TEXTO PROPORCIONADO:
He visto el miedo, la belleza, el día hacerse noche y lo diáfano en la oscuridad, he visto el amor y la violencia reverberar a la vez. He visto desdoblarse al tiempo como en un cristal.
Cuando resuena la fuerza de la naturaleza se entiende la fragilidad de su existencia.
He visto el horror de la cultura.
Un grupo de muchachos se enfrentan en un partido de rugby escolar. Es un deporte de bestias y de caballeros. Son entrenados en la violencia tecnificada. En la defensa de su posición, en la toma del espacio del otro, en la competencia. Veo la repelencia en la educación.
En una playa dos hermanos pasan tres tiempos de sus vidas frente al atardecer. En uno, de niños, juegan con sus padres mientras inventan historias que seguramente olvidarán, como ocurre con la belleza transparente, tan difícil de aprehender. En otra, de bebés, aprenden a caminar, a hablar, parecen estar solos pero en realidad los rodean sus padres, como el sol, la tierra o el mar. De jóvenes ese atardecer ha adquirido la incertidumbre del tiempo, lo contemplan en una predecible nostalgia por la ausencia de los padres. El sol no es solo un concepto, nunca lo ha sido. Y ahí, en la construcción de la impronta y, en sus plétoras, el cine, el de oficio pulcro, se explaya en sus misteriosas afirmaciones.
¿Cuál es el origen del mal? ¿El origen del bien?
¿Qué es el demonio? ¿Un mito, el miedo?
¿Por qué el miedo en el hombre? ¿Por el vacío de ser solo?
¿Cómo mutilamos la convivencia del hombre?
Creando enemigos.
¿Cómo creamos enemigos?
Conviviendo.
Aquí estoy Yo y allá está el Otro. Aquí Nosotros, allá Ellos. Una vieja esquizofrenia del psicoanálisis es un garabato en la historia de la especie. De grupos, castas, comarcas, naciones, clases, se ha visto mucho y mucha crueldad. Y aún su persistencia es inagotable. Así dos visiones: el hombre de arriba y el de abajo. El hombre de arriba se posiciona culto, profesional, solvente, con familia. Patrón, castigador, posesivo, «blanco», de una extensa familia rica. A ese personaje se le adivinan más proximidades con del director por vivir en su casa y los niños ser sus hijos. Al otro lado, el hombre de abajo vive pobre, errante, oprimido. Es un ladrón y un traidor. Un drogadicto, un golpeador de mujeres. Es acaso el director observando las pesadillas de su clase sobre la otra. Y así la latencia de un fantasma se dibuja.

DESCRIPCIÓN DE LA TAREA: ¿Puedes reproducir sin cambios el fragmento del texto proporcionado que empieza con "He visto el miedo, la" y sigue hasta "en un cristal."? Las líneas no hacen falta para resolver esto.

SEGMENTO DE DATOS:
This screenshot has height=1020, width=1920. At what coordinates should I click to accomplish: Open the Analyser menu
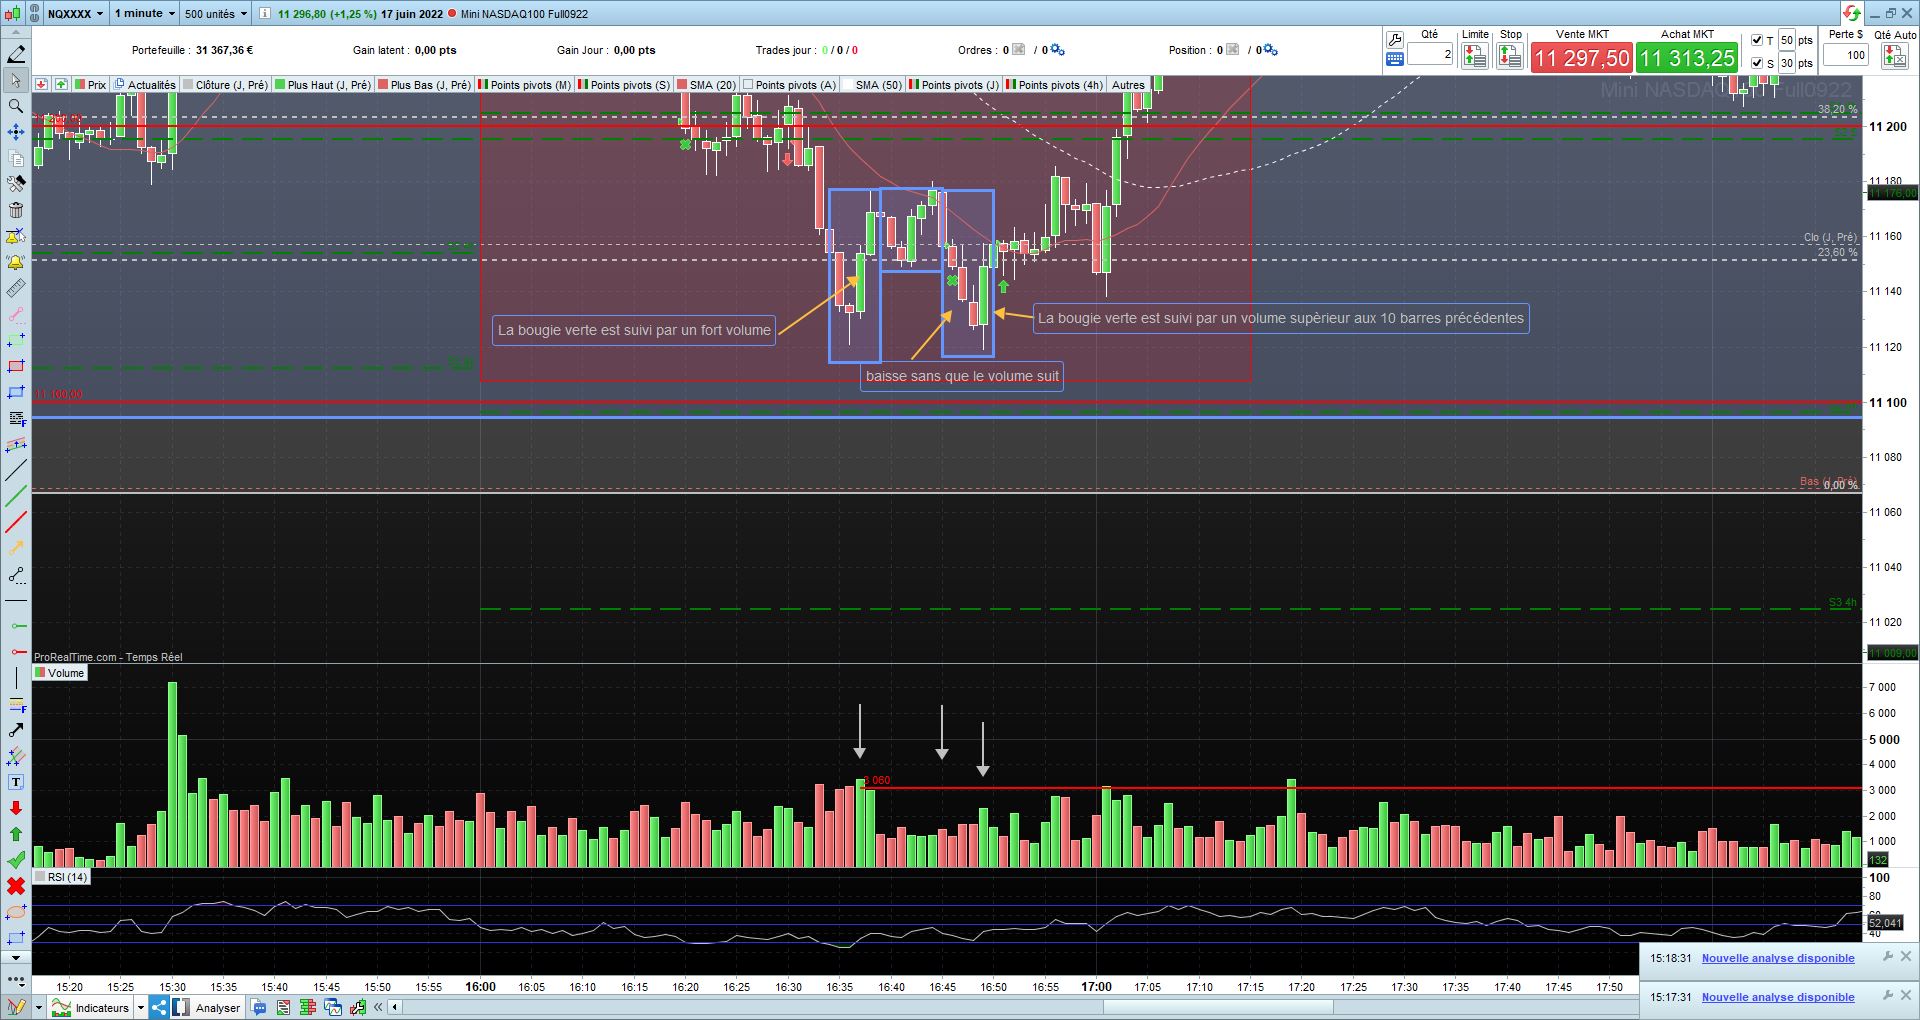(x=208, y=1007)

PROBLEMA RESUELTO:
He visto el miedo, la belleza, el día hacerse noche y lo diáfano en la oscuridad, he visto el amor y la violencia reverberar a la vez. He visto desdoblarse al tiempo como en un cristal.